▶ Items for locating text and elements
--- Begin ---
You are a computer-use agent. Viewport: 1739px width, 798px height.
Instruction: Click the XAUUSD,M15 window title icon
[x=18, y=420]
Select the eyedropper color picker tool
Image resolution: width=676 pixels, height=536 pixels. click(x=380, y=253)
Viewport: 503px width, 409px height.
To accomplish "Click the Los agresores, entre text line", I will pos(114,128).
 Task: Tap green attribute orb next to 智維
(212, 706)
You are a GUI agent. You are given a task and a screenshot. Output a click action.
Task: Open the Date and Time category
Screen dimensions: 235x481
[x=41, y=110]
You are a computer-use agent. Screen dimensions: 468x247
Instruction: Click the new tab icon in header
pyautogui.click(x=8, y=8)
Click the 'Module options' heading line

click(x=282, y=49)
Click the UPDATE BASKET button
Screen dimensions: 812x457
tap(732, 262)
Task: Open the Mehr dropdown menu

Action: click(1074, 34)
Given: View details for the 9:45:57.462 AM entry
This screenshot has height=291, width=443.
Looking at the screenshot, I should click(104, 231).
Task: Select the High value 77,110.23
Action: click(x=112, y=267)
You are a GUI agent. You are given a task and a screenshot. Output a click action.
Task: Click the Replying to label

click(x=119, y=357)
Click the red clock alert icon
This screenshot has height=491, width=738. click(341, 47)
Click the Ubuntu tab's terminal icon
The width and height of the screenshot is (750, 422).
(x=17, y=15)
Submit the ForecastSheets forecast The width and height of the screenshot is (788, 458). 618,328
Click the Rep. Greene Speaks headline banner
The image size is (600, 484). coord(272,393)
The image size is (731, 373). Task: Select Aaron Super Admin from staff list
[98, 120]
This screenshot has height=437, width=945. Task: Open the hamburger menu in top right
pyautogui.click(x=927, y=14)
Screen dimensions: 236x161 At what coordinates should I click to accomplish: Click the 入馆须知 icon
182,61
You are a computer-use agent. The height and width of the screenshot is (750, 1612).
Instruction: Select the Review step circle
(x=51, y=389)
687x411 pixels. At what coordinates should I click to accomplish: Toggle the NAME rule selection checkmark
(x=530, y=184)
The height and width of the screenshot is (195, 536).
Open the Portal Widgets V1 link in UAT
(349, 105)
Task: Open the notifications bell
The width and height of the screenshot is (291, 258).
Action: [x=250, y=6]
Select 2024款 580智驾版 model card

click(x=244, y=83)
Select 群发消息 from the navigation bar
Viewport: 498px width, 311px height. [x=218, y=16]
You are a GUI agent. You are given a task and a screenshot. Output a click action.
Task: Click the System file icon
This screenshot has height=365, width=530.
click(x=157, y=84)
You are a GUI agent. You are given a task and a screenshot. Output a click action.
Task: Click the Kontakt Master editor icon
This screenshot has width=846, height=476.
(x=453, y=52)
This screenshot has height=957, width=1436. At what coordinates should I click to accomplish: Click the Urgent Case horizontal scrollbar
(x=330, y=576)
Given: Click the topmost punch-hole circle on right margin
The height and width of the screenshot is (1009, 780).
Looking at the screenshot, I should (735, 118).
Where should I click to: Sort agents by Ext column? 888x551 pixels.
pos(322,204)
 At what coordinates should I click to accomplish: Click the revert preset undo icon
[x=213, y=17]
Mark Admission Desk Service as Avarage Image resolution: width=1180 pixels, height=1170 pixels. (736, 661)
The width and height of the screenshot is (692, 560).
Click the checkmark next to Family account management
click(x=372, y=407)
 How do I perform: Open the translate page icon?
--- End ---
▶ WHAT TO PRODUCE
Rewrite all of the items above, replacing each "Instruction" with "Goal" and leaving everything else unchanged.

▶ EXERCISE RESPONSE
You are a computer-use agent. Viewport: 1739px width, 798px height.
Goal: Click the XAUUSD,M15 window title icon
[x=18, y=420]
Select the eyedropper color picker tool
Image resolution: width=676 pixels, height=536 pixels. click(x=380, y=253)
Viewport: 503px width, 409px height.
To accomplish "Click the Los agresores, entre text line", I will pos(114,128).
 Task: Tap green attribute orb next to 智維
(212, 706)
You are a GUI agent. You are given a task and a screenshot. Output a click action.
Task: Open the Date and Time category
Screen dimensions: 235x481
[x=41, y=110]
You are a computer-use agent. Screen dimensions: 468x247
Goal: Click the new tab icon in header
pyautogui.click(x=8, y=8)
Click the 'Module options' heading line

click(x=282, y=49)
Click the UPDATE BASKET button
Screen dimensions: 812x457
tap(732, 262)
Task: Open the Mehr dropdown menu

Action: click(1074, 34)
Given: View details for the 9:45:57.462 AM entry
This screenshot has height=291, width=443.
Looking at the screenshot, I should click(104, 231).
Task: Select the High value 77,110.23
Action: click(x=112, y=267)
You are a GUI agent. You are given a task and a screenshot. Output a click action.
Task: Click the Replying to label

click(x=119, y=357)
Click the red clock alert icon
This screenshot has height=491, width=738. click(341, 47)
Click the Ubuntu tab's terminal icon
The width and height of the screenshot is (750, 422).
(x=17, y=15)
Submit the ForecastSheets forecast The width and height of the screenshot is (788, 458). 618,328
Click the Rep. Greene Speaks headline banner
The image size is (600, 484). coord(272,393)
The image size is (731, 373). Task: Select Aaron Super Admin from staff list
[98, 120]
This screenshot has height=437, width=945. Task: Open the hamburger menu in top right
pyautogui.click(x=927, y=14)
Screen dimensions: 236x161 At what coordinates should I click to accomplish: Click the 入馆须知 icon
182,61
You are a computer-use agent. The height and width of the screenshot is (750, 1612).
Goal: Select the Review step circle
(x=51, y=389)
687x411 pixels. At what coordinates should I click to accomplish: Toggle the NAME rule selection checkmark
(x=530, y=184)
The height and width of the screenshot is (195, 536).
Open the Portal Widgets V1 link in UAT
(349, 105)
Task: Open the notifications bell
The width and height of the screenshot is (291, 258).
Action: [x=250, y=6]
Select 2024款 580智驾版 model card

click(x=244, y=83)
Select 群发消息 from the navigation bar
Viewport: 498px width, 311px height. [x=218, y=16]
You are a GUI agent. You are given a task and a screenshot. Output a click action.
Task: Click the System file icon
This screenshot has height=365, width=530.
click(x=157, y=84)
You are a GUI agent. You are given a task and a screenshot. Output a click action.
Task: Click the Kontakt Master editor icon
This screenshot has width=846, height=476.
(x=453, y=52)
This screenshot has height=957, width=1436. At what coordinates should I click to accomplish: Click the Urgent Case horizontal scrollbar
(x=330, y=576)
Given: Click the topmost punch-hole circle on right margin
The height and width of the screenshot is (1009, 780).
Looking at the screenshot, I should (735, 118).
Where should I click to: Sort agents by Ext column? 888x551 pixels.
pos(322,204)
 At what coordinates should I click to accomplish: Click the revert preset undo icon
[x=213, y=17]
Mark Admission Desk Service as Avarage Image resolution: width=1180 pixels, height=1170 pixels. (736, 661)
The width and height of the screenshot is (692, 560).
Click the checkmark next to Family account management
click(x=372, y=407)
 How do I perform: Open the translate page icon?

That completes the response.